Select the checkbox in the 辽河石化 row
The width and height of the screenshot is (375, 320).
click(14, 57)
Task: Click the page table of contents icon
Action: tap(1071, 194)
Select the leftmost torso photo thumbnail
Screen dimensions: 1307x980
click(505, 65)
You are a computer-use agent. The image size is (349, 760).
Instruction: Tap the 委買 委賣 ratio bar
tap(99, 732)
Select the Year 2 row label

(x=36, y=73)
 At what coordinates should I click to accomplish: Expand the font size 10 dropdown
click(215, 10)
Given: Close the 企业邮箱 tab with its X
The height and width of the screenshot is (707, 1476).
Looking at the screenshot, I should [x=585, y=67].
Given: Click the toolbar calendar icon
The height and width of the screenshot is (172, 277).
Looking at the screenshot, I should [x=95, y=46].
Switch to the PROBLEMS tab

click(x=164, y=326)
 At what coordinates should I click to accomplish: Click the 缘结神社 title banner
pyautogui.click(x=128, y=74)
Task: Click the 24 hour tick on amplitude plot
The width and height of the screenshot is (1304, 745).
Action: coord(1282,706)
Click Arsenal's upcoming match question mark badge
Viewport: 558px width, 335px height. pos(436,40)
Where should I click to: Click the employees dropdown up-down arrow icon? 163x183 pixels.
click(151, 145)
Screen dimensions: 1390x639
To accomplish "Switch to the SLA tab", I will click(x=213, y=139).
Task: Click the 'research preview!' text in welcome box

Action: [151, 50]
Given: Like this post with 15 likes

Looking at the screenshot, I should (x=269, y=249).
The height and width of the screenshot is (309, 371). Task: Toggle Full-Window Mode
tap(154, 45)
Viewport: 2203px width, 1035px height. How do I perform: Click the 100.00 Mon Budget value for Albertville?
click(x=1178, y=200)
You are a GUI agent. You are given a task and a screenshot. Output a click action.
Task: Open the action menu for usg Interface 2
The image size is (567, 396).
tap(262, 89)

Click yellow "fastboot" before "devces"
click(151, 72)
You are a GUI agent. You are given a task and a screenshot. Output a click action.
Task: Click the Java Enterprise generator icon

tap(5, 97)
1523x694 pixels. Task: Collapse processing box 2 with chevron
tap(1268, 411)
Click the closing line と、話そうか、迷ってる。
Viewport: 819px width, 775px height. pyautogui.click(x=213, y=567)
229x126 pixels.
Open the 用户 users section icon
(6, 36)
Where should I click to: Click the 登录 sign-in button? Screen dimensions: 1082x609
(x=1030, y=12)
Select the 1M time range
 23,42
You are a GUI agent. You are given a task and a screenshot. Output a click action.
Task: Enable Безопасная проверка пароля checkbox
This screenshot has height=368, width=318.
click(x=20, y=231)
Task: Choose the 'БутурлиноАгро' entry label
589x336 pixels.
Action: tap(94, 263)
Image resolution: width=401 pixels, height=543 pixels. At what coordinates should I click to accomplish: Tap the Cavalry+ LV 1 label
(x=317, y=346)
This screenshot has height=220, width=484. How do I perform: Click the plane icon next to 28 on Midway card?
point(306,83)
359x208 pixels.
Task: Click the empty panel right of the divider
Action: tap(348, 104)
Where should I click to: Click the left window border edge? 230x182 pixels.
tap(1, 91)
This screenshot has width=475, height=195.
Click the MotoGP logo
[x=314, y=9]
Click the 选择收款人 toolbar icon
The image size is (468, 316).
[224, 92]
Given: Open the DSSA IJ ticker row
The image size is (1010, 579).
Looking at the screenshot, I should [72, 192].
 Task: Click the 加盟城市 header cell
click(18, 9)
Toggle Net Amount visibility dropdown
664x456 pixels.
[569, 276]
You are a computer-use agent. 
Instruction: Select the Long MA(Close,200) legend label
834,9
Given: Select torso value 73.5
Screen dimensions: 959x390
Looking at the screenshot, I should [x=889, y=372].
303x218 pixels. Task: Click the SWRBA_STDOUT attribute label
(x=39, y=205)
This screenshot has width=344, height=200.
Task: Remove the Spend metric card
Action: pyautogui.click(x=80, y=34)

## [Task details]
All of the material above is to be repeated exactly.

## [Solution to the exercise]
Select the checkbox in the 辽河石化 row
The width and height of the screenshot is (375, 320).
click(14, 57)
Task: Click the page table of contents icon
Action: tap(1071, 194)
Select the leftmost torso photo thumbnail
Screen dimensions: 1307x980
click(505, 65)
You are a computer-use agent. The image size is (349, 760).
Instruction: Tap the 委買 委賣 ratio bar
tap(99, 732)
Select the Year 2 row label

(x=36, y=73)
 At what coordinates should I click to accomplish: Expand the font size 10 dropdown
click(215, 10)
Given: Close the 企业邮箱 tab with its X
The height and width of the screenshot is (707, 1476).
Looking at the screenshot, I should [x=585, y=67].
Given: Click the toolbar calendar icon
The height and width of the screenshot is (172, 277).
Looking at the screenshot, I should [x=95, y=46].
Switch to the PROBLEMS tab

click(x=164, y=326)
 At what coordinates should I click to accomplish: Click the 缘结神社 title banner
pyautogui.click(x=128, y=74)
Task: Click the 24 hour tick on amplitude plot
The width and height of the screenshot is (1304, 745).
Action: coord(1282,706)
Click Arsenal's upcoming match question mark badge
Viewport: 558px width, 335px height. pos(436,40)
Where should I click to: Click the employees dropdown up-down arrow icon? 163x183 pixels.
click(151, 145)
Screen dimensions: 1390x639
To accomplish "Switch to the SLA tab", I will click(x=213, y=139).
Task: Click the 'research preview!' text in welcome box

Action: [151, 50]
Given: Like this post with 15 likes

Looking at the screenshot, I should (x=269, y=249).
The height and width of the screenshot is (309, 371). Task: Toggle Full-Window Mode
tap(154, 45)
Viewport: 2203px width, 1035px height. How do I perform: Click the 100.00 Mon Budget value for Albertville?
click(x=1178, y=200)
You are a GUI agent. You are given a task and a screenshot. Output a click action.
Task: Open the action menu for usg Interface 2
The image size is (567, 396).
tap(262, 89)

Click yellow "fastboot" before "devces"
click(151, 72)
You are a GUI agent. You are given a task and a screenshot. Output a click action.
Task: Click the Java Enterprise generator icon

tap(5, 97)
1523x694 pixels. Task: Collapse processing box 2 with chevron
tap(1268, 411)
Click the closing line と、話そうか、迷ってる。
Viewport: 819px width, 775px height. pyautogui.click(x=213, y=567)
229x126 pixels.
Open the 用户 users section icon
(6, 36)
Where should I click to: Click the 登录 sign-in button? Screen dimensions: 1082x609
(x=1030, y=12)
Select the 1M time range
 23,42
You are a GUI agent. You are given a task and a screenshot. Output a click action.
Task: Enable Безопасная проверка пароля checkbox
This screenshot has height=368, width=318.
click(x=20, y=231)
Task: Choose the 'БутурлиноАгро' entry label
589x336 pixels.
Action: tap(94, 263)
Image resolution: width=401 pixels, height=543 pixels. At what coordinates should I click to accomplish: Tap the Cavalry+ LV 1 label
(x=317, y=346)
This screenshot has height=220, width=484. How do I perform: Click the plane icon next to 28 on Midway card?
point(306,83)
359x208 pixels.
Task: Click the empty panel right of the divider
Action: tap(348, 104)
Where should I click to: Click the left window border edge? 230x182 pixels.
tap(1, 91)
This screenshot has width=475, height=195.
Click the MotoGP logo
[x=314, y=9]
Click the 选择收款人 toolbar icon
The image size is (468, 316).
[224, 92]
Given: Open the DSSA IJ ticker row
The image size is (1010, 579).
Looking at the screenshot, I should [72, 192].
 Task: Click the 加盟城市 header cell
click(18, 9)
Toggle Net Amount visibility dropdown
664x456 pixels.
[569, 276]
You are a computer-use agent. 
Instruction: Select the Long MA(Close,200) legend label
834,9
Given: Select torso value 73.5
Screen dimensions: 959x390
Looking at the screenshot, I should [x=889, y=372].
303x218 pixels. Task: Click the SWRBA_STDOUT attribute label
(x=39, y=205)
This screenshot has width=344, height=200.
Task: Remove the Spend metric card
Action: pyautogui.click(x=80, y=34)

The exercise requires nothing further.